● Assignment
Up to and including the line with "Given: Expand the Common project node", restate the material below word for word, beginning with its first line.
**********
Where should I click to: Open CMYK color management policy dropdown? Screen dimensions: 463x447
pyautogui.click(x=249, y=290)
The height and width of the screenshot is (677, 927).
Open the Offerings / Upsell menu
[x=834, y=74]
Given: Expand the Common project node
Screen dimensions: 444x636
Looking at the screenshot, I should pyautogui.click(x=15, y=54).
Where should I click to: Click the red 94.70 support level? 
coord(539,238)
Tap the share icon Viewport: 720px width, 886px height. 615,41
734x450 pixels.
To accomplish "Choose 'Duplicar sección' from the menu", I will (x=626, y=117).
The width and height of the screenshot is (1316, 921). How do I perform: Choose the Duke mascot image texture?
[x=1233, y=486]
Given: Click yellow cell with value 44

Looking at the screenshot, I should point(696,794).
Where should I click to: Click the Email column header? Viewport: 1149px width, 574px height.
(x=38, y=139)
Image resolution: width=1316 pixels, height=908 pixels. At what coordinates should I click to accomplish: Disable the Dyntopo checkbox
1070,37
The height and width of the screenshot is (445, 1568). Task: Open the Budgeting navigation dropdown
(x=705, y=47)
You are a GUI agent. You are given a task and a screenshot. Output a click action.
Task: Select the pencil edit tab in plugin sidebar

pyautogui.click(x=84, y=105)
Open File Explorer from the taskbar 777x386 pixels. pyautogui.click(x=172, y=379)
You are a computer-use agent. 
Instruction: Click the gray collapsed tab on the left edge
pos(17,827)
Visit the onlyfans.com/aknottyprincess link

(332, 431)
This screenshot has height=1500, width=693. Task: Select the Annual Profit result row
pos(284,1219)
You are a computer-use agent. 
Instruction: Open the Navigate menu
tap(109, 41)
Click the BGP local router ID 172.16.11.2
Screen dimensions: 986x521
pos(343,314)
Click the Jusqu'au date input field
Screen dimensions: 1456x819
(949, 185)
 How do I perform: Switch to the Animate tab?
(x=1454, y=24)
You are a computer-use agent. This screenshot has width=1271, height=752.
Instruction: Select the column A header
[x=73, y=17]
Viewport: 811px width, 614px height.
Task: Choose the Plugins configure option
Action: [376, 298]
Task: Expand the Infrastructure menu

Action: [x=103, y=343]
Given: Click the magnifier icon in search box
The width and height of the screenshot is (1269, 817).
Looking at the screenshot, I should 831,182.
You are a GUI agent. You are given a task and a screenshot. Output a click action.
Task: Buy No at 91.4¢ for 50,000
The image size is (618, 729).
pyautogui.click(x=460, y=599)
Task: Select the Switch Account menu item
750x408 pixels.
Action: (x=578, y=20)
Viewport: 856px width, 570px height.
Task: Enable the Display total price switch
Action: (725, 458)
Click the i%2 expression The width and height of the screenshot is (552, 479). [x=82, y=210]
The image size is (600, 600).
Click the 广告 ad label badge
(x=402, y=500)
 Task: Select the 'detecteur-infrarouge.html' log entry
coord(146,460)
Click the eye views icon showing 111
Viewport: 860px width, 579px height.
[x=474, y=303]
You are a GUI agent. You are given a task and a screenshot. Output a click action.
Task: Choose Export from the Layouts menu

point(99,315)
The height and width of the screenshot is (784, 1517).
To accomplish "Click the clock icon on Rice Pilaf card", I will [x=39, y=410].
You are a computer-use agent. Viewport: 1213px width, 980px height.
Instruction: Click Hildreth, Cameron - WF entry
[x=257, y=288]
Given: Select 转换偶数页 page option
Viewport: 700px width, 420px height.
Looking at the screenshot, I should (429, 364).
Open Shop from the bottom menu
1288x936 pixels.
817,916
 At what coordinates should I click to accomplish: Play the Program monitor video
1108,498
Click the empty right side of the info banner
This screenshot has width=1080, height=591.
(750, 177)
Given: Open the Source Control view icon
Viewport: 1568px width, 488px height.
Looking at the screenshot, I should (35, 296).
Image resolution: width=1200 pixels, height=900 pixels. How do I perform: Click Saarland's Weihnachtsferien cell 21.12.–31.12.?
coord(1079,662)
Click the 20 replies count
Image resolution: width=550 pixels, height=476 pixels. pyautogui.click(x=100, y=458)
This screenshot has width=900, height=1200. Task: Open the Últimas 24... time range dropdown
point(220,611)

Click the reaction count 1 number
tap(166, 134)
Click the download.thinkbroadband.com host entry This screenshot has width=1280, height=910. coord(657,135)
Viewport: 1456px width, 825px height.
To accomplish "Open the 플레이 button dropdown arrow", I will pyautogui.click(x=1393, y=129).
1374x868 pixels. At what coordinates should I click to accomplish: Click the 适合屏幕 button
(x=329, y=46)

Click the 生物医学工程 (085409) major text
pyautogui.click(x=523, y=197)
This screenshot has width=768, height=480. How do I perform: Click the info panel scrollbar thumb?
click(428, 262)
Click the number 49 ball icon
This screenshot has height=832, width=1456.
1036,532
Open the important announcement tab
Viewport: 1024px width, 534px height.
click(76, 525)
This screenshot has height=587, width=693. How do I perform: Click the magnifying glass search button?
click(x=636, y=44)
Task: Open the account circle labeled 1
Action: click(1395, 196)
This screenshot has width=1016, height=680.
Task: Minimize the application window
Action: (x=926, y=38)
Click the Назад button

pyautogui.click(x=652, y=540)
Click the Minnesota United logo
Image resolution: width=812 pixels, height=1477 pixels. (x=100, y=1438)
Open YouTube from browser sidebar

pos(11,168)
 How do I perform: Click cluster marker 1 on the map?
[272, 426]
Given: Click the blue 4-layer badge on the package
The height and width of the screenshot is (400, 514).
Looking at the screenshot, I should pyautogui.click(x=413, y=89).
**********
● Answer for this exercise
Where should I click to: Open CMYK color management policy dropdown? Screen dimensions: 463x447
pyautogui.click(x=249, y=290)
The height and width of the screenshot is (677, 927).
Open the Offerings / Upsell menu
[x=834, y=74]
Given: Expand the Common project node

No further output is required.